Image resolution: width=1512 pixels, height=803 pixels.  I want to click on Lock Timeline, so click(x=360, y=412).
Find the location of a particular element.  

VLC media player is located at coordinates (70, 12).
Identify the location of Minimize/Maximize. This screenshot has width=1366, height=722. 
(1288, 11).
---
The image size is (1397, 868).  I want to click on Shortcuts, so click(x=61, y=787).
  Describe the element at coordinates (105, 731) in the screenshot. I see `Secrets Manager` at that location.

*INSTRUCTIONS FOR THE TASK*
Reproduce word for word the lines of the listing above, from the line with "Identify the location" to the line with "(1288, 11).", both included.

*ANSWER FOR THIS EXERCISE*
Identify the location of Minimize/Maximize. This screenshot has width=1366, height=722. 
(1288, 11).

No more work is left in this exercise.